Malaysian palm oil futures rose for a second consecutive session on Wednesday, driven by short-covering activity and gains in global edible oil markets. The benchmark palm oil contract for October delivery on the Bursa Malaysia Derivatives Exchange surged by 66 ringgit, or 1.55%, reaching 4,330 ringgit ($1,025.09) per metric ton at midday.
Market sentiment turned bullish after Dalian palm olein and Chicago soyoil prices extended their gains. A trader based in Kuala Lumpur noted, “Dalian’s rally was driven by both short-covering and technical buying,” which spilled over into crude palm oil prices in Malaysia.
Malaysian Palm Oil Futures Rebound on Strong Soyoil, Crude Prices, and Weaker Ringgit
The benchmark contract reached an intraday high of 4,334 ringgit, with traders pointing to technical momentum after breaching the 4,300-ringgit threshold. Dalian’s most-active soyoil contract rose by 0.3%, while its palm oil contract increased by 1.59%. In the U.S., soyoil on the Chicago Board of Trade saw a 0.79% uptick.
Palm oil futures often follow movements in rival vegetable oils due to competition for global market share. Furthermore, rising crude oil prices in Asian markets, after a three-day slump, added support by enhancing palm oil’s appeal as a biodiesel feedstock.
Currency dynamics also played a role, with the ringgit appreciating 0.12% against the U.S. dollar, making Malaysian palm oil marginally costlier for international buyers.
Despite the current uptrend, analysts urge caution. Technical analyst Wang Tao from Reuters indicated that palm oil could retest support at 4,198 ringgit.

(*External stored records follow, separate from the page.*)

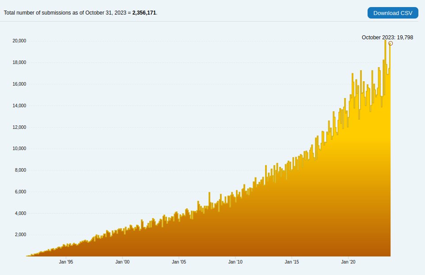
Task: Click the Jan '95 x-axis tick label
Action: (x=66, y=262)
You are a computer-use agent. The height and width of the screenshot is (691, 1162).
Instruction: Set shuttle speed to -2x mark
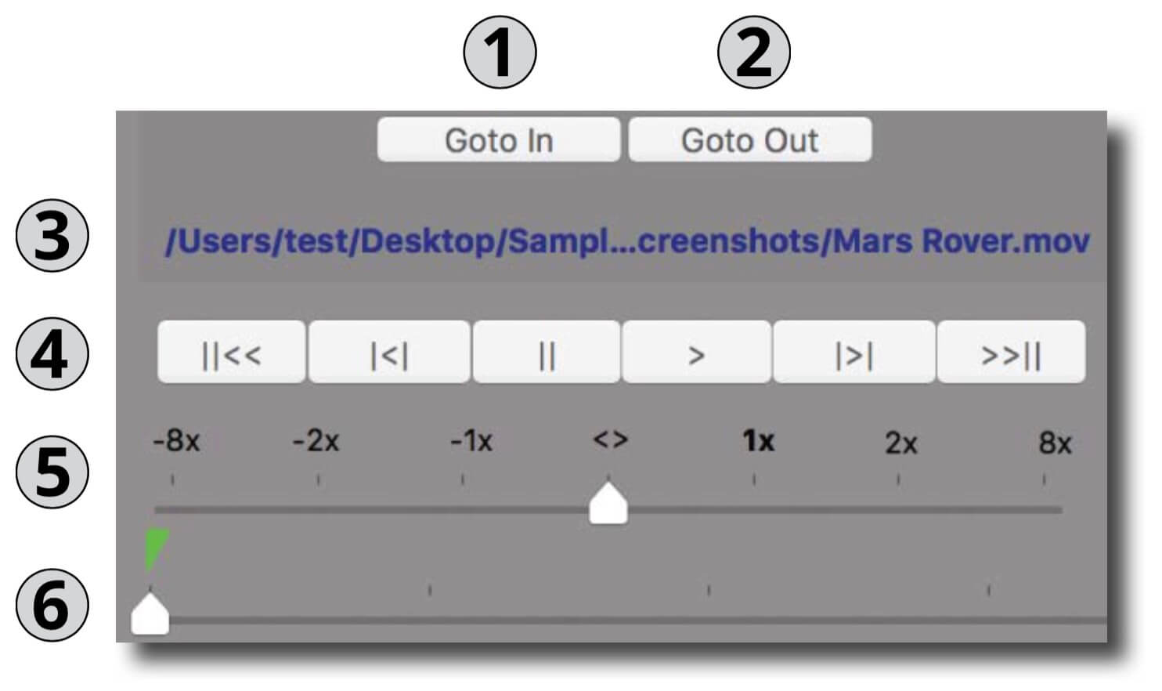[316, 441]
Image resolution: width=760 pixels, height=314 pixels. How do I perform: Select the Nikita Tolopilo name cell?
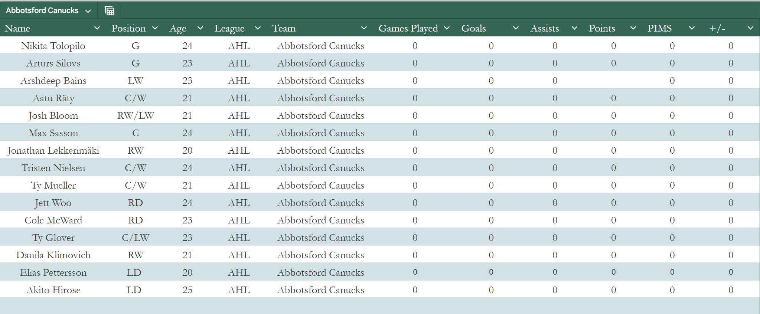coord(53,46)
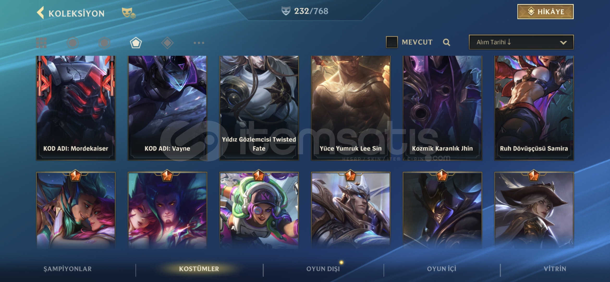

A decisive break below this level may lead to further declines toward 4,150 ringgit.
Meanwhile, the European Commission reported a sharp year-on-year decline in vegetable oil imports. EU soybean imports for the 2025–26 season fell 32% to 519,609 metric tons, while palm oil imports plunged 53% to 93,234 metric tons, reflecting subdued demand from the region.
With global edible oil markets in flux and technical factors playing a critical role, traders remain watchful for further cues in the coming sessions.